Print the lines of the listing starting at the line containing "Where should I click to: Select the Rotate" and ending at the line containing "pos(59,307)", both included, and nothing else.

+++ Data supplied +++

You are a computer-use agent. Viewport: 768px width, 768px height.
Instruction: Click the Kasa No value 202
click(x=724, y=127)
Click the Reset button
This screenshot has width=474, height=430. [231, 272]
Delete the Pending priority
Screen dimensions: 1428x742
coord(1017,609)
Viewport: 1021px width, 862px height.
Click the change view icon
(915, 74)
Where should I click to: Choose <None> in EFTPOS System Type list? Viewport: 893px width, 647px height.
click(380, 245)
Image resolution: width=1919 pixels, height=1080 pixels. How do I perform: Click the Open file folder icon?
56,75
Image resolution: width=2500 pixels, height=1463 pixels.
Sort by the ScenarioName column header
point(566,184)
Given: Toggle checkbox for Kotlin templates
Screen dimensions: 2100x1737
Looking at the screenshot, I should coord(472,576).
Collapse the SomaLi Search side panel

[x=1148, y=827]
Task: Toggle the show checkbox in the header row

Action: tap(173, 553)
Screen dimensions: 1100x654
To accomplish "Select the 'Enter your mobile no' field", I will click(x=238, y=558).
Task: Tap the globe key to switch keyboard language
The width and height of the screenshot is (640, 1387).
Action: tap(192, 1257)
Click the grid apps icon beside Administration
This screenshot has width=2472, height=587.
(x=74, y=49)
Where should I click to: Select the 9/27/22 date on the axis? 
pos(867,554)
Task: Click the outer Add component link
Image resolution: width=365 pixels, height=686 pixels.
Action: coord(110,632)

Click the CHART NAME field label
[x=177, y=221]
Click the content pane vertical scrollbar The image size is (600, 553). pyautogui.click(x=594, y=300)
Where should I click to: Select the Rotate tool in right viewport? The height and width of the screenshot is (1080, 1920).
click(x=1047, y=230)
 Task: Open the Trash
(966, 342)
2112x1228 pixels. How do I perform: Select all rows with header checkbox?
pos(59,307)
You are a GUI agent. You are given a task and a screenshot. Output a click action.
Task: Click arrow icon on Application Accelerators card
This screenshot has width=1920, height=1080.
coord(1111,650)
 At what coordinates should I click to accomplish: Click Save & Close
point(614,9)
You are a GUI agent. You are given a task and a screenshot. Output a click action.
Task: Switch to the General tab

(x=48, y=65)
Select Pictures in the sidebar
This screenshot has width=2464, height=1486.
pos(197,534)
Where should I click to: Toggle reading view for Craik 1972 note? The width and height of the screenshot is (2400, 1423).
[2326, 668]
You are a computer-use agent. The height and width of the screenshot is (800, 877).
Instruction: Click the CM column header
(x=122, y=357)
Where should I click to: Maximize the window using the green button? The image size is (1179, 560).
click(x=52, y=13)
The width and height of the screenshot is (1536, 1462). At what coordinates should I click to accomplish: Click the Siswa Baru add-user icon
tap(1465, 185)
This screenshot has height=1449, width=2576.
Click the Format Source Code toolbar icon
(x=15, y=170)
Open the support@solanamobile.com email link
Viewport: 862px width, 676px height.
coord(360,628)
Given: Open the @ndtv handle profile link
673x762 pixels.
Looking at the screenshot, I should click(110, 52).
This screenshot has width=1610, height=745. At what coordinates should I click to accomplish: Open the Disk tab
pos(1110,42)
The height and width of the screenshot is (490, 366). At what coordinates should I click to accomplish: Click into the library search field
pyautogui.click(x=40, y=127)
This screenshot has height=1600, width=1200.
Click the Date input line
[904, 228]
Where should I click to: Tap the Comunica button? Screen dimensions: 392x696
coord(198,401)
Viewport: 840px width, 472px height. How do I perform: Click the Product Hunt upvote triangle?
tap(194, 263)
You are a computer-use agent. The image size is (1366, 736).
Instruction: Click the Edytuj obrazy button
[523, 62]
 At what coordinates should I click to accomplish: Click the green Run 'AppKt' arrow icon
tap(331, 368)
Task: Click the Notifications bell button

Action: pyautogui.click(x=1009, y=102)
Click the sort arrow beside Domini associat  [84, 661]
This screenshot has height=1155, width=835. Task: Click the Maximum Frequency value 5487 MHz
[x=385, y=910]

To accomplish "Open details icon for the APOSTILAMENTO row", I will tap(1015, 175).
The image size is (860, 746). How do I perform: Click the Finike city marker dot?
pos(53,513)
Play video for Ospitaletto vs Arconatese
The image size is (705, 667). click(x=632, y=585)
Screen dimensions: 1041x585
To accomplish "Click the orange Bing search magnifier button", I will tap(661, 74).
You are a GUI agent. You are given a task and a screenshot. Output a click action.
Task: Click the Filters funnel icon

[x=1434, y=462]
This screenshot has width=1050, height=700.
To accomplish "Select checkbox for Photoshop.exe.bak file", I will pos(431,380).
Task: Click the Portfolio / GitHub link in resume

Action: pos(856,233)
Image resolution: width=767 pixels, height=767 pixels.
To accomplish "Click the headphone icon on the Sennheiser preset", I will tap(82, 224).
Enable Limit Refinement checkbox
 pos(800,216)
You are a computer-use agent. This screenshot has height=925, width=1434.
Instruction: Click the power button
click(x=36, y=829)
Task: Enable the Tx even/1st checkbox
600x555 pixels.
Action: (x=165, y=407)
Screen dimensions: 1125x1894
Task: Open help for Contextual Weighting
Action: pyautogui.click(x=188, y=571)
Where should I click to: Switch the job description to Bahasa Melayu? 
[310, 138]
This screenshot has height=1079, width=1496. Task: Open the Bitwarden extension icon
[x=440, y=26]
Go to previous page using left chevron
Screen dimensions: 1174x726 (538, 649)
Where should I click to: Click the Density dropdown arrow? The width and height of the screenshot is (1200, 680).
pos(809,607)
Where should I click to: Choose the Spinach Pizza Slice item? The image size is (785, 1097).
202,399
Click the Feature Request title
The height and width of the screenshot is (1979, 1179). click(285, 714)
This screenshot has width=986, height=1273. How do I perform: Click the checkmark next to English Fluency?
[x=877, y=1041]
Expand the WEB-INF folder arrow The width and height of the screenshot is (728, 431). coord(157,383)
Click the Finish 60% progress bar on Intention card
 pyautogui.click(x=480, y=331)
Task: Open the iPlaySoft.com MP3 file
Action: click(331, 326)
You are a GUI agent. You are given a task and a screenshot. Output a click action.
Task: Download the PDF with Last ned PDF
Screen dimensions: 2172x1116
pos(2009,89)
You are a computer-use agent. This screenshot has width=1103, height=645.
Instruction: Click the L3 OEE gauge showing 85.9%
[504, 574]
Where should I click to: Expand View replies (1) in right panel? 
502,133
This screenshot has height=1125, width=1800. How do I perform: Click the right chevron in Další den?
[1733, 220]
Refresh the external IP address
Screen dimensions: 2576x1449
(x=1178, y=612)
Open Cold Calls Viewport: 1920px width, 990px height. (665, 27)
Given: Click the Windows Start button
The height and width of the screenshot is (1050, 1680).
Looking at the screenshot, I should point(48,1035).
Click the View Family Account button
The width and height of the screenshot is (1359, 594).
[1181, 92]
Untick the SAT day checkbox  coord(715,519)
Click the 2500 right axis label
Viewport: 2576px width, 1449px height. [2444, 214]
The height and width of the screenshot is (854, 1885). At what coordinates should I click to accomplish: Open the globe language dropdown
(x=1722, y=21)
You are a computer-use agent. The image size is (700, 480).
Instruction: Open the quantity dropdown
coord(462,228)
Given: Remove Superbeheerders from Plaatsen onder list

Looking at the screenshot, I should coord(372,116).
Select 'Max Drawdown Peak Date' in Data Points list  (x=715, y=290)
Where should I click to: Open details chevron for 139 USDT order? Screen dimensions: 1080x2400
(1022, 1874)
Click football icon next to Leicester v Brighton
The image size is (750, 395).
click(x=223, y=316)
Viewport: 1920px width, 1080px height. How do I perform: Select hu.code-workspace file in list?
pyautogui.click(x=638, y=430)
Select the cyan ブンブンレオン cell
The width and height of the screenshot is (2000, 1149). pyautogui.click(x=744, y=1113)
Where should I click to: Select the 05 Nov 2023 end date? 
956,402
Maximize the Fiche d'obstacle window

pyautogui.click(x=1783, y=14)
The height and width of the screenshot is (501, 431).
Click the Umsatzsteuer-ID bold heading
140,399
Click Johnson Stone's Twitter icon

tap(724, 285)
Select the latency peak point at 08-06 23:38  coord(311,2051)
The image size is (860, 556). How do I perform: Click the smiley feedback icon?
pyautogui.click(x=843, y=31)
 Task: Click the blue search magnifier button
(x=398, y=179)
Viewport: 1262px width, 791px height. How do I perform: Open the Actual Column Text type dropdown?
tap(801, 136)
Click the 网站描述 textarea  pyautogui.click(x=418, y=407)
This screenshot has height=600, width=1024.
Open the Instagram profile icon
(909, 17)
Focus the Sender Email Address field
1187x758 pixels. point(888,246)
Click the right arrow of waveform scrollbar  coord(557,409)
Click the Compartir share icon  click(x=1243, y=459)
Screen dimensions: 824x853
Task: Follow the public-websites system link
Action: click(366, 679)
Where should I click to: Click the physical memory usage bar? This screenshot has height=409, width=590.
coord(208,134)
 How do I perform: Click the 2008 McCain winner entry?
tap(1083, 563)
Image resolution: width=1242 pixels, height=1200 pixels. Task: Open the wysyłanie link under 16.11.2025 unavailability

+++

# [Solution below]
Where should I click to: Select the Rotate tool in right viewport? The height and width of the screenshot is (1080, 1920).
click(x=1047, y=230)
 Task: Open the Trash
(966, 342)
2112x1228 pixels. How do I perform: Select all rows with header checkbox?
pos(59,307)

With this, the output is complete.